EXERCISE DESCRIPTION:
Copy out the skin disease case post below word for word, everything from "Anonymous said..." down to "Craig said...".

EXTRACT:
+--
Friday, March 20, 2009

Inversa

A 25 year old man with obesity presents with the skin finding above. He notes the lesions in his axillae, inguinal area, inner thighs, and perianal and perineal skin. He said it started at puberty with solitary, painful nodules lasting several weeks or months. He was diagnosed with "boils" and "furunculosis" at the time. Since then, he's always had a few active lesions; they are intensely painful; he can barely walk or sit without pain. A few of these skin lesions have become infected over the years, developed into abscesses, and ruptured externally, draining pus. That relieves the pain. Healing of these lesions has lead to dense fibrotic bands and indurated thick-scarred plaques.

Challenge: This disease is actually more common in women (3:1) but this was the best picture I found. What's the diagnosis?

Image shown under Fair Use.

2 comments:

Anonymous said...

Inversa Acne..(hidradenitis suppurativa) is a chronic relapsing inflammatory skin disease characterized by recurrent draining sinuses and abscesses, predominantly in skin folds that carry terminal hairs and apocrine glands..Journal of Investigative Dermatology (2006) 126, 1302–1306

From the photo,could not deduce what it could be, had to depend entirely on the internet this time. i'd read about it somewhere but never saw a picture, so couldn't connect the case to the photo. my compliments to you on finding on such rare cases and photos...keep it up! I only wish you could post cases more frequently.

Craig said...

Nice job! That was a hard one - I've only seen it once, and I had no idea what it was.
-
Inversa

Hidradenitis suppurativa (also known as acne inversa) is a chronic follicular occlusive disease involving the intertriginous skin of the axillary, groin, perianal, perineal, and inframammary regions. It has a variable clinical course.
+--
GIVEN RECORDS:
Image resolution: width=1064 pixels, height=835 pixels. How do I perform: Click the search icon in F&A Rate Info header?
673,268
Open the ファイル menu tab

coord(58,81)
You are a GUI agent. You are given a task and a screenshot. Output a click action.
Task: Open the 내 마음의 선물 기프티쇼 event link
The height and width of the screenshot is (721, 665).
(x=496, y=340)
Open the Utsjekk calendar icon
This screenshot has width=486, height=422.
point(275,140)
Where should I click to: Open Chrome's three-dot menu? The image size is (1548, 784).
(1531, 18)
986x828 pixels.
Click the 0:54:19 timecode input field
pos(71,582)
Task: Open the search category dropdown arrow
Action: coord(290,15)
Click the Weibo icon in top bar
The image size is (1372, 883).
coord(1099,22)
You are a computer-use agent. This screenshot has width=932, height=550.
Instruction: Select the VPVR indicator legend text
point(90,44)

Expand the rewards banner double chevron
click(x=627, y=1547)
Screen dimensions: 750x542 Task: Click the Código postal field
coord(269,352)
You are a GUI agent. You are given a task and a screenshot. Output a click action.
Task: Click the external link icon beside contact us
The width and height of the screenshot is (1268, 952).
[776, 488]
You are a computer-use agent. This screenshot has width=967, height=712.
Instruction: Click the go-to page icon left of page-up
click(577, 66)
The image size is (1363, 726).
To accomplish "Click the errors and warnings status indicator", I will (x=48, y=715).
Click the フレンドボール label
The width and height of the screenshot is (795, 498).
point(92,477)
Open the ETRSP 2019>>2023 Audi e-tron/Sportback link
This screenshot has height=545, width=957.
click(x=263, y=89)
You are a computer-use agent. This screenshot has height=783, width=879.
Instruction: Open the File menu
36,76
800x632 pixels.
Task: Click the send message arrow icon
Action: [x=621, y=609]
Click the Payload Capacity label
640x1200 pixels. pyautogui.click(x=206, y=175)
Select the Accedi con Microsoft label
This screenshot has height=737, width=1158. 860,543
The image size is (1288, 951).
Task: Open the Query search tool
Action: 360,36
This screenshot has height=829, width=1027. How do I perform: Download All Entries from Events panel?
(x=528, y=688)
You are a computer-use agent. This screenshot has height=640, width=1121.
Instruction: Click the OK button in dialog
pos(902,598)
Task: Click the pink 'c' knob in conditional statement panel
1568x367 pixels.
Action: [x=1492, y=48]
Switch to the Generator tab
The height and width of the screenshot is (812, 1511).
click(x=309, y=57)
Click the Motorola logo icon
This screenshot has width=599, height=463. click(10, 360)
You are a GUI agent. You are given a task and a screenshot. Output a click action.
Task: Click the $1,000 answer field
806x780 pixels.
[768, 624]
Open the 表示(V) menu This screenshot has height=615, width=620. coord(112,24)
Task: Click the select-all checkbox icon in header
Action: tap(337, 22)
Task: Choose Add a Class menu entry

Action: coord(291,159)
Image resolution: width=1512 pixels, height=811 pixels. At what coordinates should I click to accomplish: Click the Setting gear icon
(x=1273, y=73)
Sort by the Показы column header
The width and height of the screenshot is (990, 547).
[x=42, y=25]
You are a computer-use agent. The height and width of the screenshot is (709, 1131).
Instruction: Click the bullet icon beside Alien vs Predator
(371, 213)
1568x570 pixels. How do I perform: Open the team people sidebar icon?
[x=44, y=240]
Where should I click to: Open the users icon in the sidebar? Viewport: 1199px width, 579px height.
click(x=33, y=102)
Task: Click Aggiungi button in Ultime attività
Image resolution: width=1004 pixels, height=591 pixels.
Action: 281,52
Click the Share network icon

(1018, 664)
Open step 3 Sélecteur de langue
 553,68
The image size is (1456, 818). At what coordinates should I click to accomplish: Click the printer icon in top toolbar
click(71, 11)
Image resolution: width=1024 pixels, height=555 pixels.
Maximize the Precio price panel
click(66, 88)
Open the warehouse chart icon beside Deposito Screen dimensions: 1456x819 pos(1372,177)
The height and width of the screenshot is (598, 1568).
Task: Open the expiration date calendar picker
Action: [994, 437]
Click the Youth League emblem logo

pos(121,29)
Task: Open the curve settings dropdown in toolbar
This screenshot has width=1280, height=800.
+--
WRITTEN RESPONSE:
Anonymous said...

Inversa Acne..(hidradenitis suppurativa) is a chronic relapsing inflammatory skin disease characterized by recurrent draining sinuses and abscesses, predominantly in skin folds that carry terminal hairs and apocrine glands..Journal of Investigative Dermatology (2006) 126, 1302–1306

From the photo,could not deduce what it could be, had to depend entirely on the internet this time. i'd read about it somewhere but never saw a picture, so couldn't connect the case to the photo. my compliments to you on finding on such rare cases and photos...keep it up! I only wish you could post cases more frequently.

Craig said...